Could you copy every line of the data that contains the word "target"?

Provided data START

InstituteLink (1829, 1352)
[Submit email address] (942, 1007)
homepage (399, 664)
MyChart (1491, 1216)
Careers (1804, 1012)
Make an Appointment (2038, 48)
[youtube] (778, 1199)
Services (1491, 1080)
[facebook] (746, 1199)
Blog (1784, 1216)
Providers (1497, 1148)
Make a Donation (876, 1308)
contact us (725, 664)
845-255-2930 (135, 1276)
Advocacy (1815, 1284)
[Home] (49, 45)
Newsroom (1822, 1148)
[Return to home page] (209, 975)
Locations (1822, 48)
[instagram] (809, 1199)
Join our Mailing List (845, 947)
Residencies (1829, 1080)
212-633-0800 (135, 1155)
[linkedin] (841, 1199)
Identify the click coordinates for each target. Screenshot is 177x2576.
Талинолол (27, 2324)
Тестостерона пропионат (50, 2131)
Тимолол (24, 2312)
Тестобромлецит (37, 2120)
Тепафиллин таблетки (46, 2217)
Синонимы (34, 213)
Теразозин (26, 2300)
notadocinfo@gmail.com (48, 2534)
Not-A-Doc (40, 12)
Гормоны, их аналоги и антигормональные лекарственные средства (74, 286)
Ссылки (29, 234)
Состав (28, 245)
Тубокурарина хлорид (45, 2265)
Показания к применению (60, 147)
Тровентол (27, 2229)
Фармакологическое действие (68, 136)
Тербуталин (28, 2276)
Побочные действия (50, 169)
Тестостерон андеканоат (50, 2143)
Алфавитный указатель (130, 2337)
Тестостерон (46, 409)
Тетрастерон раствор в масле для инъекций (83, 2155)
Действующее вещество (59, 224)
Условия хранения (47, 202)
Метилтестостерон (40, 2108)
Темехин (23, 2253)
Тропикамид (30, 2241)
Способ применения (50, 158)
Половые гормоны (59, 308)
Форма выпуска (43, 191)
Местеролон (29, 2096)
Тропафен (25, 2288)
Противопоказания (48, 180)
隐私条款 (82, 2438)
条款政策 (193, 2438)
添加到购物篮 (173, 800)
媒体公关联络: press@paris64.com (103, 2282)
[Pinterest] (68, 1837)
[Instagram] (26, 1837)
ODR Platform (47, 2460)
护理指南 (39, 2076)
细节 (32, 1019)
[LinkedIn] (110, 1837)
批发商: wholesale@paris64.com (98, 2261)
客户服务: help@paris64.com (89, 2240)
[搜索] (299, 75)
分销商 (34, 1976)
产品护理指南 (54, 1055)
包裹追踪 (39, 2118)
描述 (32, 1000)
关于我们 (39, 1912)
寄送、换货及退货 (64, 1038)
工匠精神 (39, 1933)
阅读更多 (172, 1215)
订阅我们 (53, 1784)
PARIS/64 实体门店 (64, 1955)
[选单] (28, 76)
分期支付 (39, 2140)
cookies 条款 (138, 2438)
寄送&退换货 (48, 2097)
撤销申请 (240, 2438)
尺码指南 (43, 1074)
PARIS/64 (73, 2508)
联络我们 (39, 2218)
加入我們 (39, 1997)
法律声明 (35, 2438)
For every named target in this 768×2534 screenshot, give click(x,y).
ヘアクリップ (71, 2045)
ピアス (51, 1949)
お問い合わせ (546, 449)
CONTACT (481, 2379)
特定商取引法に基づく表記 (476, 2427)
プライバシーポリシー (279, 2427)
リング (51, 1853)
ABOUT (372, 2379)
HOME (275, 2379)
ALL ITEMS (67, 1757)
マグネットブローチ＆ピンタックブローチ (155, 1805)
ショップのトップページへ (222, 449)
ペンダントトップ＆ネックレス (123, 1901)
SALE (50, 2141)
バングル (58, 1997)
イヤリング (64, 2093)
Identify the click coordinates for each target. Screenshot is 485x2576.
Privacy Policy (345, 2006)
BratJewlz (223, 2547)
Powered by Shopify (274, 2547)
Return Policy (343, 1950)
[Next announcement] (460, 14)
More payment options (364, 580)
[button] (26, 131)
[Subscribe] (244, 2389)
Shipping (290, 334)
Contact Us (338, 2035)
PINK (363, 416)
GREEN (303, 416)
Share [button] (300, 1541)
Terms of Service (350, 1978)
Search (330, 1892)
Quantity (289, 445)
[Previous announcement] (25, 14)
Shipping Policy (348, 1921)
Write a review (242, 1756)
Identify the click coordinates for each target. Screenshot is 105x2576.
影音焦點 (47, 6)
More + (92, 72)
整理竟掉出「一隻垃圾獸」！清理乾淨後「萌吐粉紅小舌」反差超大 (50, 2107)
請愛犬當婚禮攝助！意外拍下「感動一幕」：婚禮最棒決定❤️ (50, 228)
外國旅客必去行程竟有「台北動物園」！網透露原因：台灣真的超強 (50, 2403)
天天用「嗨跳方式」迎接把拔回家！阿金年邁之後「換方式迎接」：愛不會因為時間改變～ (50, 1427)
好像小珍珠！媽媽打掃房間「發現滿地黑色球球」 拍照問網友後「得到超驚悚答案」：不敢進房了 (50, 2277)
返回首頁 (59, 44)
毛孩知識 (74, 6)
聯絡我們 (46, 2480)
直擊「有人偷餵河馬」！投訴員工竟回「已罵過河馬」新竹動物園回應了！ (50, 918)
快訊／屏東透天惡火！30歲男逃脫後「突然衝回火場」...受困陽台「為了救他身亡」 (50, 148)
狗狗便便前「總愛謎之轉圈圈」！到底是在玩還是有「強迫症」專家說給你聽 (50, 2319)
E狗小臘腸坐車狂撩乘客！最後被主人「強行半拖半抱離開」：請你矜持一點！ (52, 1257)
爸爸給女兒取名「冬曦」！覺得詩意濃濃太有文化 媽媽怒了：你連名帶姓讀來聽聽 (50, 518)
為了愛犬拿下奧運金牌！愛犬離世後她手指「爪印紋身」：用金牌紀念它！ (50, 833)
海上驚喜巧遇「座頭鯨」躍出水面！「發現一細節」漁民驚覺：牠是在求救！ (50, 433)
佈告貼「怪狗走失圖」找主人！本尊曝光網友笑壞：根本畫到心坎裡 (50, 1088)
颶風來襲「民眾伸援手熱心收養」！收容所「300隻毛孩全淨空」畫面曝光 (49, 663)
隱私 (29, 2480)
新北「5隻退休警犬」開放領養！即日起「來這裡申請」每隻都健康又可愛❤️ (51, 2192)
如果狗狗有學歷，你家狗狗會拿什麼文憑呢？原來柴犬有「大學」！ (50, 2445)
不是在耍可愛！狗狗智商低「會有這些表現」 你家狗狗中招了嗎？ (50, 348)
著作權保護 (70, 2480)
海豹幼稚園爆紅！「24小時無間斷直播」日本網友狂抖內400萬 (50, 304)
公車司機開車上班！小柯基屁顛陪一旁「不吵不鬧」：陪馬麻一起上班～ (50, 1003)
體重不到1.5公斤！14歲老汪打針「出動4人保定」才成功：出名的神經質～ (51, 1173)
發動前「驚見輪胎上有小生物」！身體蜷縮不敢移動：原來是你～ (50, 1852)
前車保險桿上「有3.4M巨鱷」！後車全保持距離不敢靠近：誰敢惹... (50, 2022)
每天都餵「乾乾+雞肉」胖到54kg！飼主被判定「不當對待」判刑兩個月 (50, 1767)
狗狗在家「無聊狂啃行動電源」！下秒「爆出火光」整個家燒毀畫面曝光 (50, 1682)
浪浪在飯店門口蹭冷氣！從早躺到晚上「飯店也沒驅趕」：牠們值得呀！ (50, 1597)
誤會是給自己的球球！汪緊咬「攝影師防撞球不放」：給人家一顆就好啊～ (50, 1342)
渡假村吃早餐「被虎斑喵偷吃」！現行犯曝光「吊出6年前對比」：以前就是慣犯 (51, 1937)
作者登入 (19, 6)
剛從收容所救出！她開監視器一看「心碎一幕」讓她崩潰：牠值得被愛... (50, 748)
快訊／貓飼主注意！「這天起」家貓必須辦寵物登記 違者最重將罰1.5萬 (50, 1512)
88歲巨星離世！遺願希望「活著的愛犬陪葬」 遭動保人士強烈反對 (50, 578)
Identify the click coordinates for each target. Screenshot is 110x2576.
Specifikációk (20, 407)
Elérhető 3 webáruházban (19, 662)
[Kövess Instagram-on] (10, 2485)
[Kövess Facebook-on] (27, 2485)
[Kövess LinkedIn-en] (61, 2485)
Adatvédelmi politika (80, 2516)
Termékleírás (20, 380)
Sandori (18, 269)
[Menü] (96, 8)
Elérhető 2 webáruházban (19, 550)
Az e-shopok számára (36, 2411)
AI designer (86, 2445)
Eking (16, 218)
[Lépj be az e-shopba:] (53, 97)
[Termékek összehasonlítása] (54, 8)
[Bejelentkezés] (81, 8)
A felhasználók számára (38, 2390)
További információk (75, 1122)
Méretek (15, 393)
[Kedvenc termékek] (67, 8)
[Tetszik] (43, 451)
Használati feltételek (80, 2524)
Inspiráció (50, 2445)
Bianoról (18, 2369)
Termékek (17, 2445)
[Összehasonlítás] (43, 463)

Provided data END

Worked solution:
Identify the click coordinates for each target. Screenshot is 177x2576.
For every named target in this 768×2534 screenshot, give click(x,y).
Identify the click coordinates for each target. Screenshot is 485x2576.
Identify the click coordinates for each target. Screenshot is 105x2576.
Identify the click coordinates for each target. Screenshot is 110x2576.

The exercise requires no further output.